Clandestinio is a python command-line tool to help pseudonymize data in your test/dev/UAT environments, on a per-table basis. It is based on generative AI to help identify which columns in the table can be considered sensitive as per the GDPR regulations, and eventually substitute data while preserving the semantic.
It assumes that you have reloaded your live data on a non production database server (can be uat, test, development, anything else but production), and can be run at the end of your refresh pipeline for each table you would want to pseudonymize.
Pseudonymizing can be irreversible to your data. The location of the data to be pseudonymized is specified in a configuration file, but it is easy to make mistakes and point to the wrong server and port. There is some protection built in the tool when run in interactive mode but it cannot prevent all user mistakes.
Bottom-line :
- NEVER USE THIS TOOL ON YOUR PRODUCTION DATA
- ALWAYS MAKE BACKUPS BEFORE YOU CHANGE ANYTHING ON YOUR DATA
- YOU ARE ULTIMATELY RESPONSIBLE FOR MANIPULATING YOUR DATA
- Python3 and the following modules:
- pyodbc
- pandas
- sqlalchemy
- groq
- langchain
- pandasai
- polars
- tqdm
See requirements.txt for a complete list. For now, Clandestinio is only compatible with SQL Server. There are plans to extend the capabilities to other RDBMS such as MariaDB, PostgreSQL, MongoDB, and possibly excel spreadsheets.
-
Extract the repository to your local workstation, laptop using git:
git clone https://github.com/DBaffaleuf-Tac/CLANDESTIN.IO.git
-
Install the python modules mentionned in the prerequisites depending on your environment (conda, pip, etc...)

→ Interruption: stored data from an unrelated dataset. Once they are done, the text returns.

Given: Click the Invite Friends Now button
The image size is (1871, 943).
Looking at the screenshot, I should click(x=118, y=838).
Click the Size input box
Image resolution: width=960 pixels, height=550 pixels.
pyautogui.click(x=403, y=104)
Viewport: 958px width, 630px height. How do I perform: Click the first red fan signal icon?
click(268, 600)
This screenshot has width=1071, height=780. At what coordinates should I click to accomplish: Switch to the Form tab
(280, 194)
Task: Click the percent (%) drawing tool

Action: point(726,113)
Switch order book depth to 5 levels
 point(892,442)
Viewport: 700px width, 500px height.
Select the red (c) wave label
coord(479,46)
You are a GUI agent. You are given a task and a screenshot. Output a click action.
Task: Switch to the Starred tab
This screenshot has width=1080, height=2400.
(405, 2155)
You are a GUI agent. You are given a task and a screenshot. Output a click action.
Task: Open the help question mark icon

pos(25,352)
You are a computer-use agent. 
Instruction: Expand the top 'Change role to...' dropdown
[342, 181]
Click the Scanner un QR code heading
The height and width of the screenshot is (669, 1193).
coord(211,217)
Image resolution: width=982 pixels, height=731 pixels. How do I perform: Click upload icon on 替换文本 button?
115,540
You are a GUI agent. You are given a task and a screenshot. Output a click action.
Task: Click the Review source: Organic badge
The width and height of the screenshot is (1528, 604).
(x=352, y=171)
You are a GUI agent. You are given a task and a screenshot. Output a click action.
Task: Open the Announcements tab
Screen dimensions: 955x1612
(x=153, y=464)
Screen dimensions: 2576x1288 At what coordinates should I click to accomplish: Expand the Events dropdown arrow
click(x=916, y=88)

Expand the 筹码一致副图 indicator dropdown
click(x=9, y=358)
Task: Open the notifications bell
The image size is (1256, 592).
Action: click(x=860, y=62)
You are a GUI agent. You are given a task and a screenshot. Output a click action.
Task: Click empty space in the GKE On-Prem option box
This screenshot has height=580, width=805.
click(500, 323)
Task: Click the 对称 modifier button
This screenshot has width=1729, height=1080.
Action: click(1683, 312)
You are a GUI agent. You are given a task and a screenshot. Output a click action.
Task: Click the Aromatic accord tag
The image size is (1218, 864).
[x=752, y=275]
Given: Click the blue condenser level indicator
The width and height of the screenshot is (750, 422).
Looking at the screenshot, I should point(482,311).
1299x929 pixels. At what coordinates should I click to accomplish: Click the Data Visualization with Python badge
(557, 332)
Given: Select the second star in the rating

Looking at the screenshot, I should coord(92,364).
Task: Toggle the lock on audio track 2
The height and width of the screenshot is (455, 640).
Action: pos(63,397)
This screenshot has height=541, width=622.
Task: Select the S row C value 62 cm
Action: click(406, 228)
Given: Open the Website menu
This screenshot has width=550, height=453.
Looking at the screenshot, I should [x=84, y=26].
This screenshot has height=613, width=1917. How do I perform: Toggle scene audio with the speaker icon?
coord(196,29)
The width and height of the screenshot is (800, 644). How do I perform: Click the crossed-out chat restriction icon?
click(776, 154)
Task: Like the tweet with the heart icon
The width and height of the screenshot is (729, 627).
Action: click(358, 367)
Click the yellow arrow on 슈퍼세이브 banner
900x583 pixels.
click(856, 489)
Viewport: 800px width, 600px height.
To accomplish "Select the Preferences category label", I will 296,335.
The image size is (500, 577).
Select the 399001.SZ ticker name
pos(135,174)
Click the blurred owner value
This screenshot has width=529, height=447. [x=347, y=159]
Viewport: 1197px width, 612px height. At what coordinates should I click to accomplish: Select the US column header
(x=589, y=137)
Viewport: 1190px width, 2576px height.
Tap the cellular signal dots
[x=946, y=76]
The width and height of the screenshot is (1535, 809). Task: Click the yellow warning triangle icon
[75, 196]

cd CLANDESTIN.IO/ pip install -r requirements.txt
-
OR
cd CLANDESTIN.IO/ conda install --yes --file requirements.txt
Before running anything a little configuration is needed. Use the .sample.env file to create your own .env file :
cp .sample.env .env
Contents of the .env file :
# !!! Sensitive information !!!
# Put your Groq API KEY here
GROQ_API_KEY="YOUR_GROQ_API_KEY_HERE"
# LIST OF SUPPORTED MODELS : https://console.groq.com/docs/models
#MODEL="mixtral-8x7b-32768"
#MODEL="llama3-70b-8192"
#MODEL="llama-3.1-70b-versatile"
MODEL="YOUR_MODEL_HERE"
TEMPERATURE="0.0"
# Database Server connection info
HOST="YOUR_DATABASE_HOST_SERVER_HERE"
PORT="YOUR_DATABASE_HOST_PORT_HERE"
USERNAME="YOUR_DATABASE_USERNAME_HERE"
PASSWD="YOUR_DATABASE_PASSWORD_HERE"
# If DB Server is MSSQL, prefer using integrated security with no passwd by setting INTEGRATED=1
INTEGRATED=0
# SAMPLE VALUE FOR IA PREDICTION
FRAC=0.1
# BATCHSIZE FOR PSEUDONYMIZATION
BATCHSIZE=10000
Settings in the file :
- GROQ_API_KEY : this is where you put your GROQ API KEY. You can create your own API key at https://console.groq.com/keys
- MODEL : this is the name of the Gen model you are using. You can change the model according to your needs. The list of available models can be found at https://console.groq.com/docs/models
- TEMPERATURE : the temperature parameter of the model. The default and recommended value is 0.0 so the model responses are consistent across multiple runs.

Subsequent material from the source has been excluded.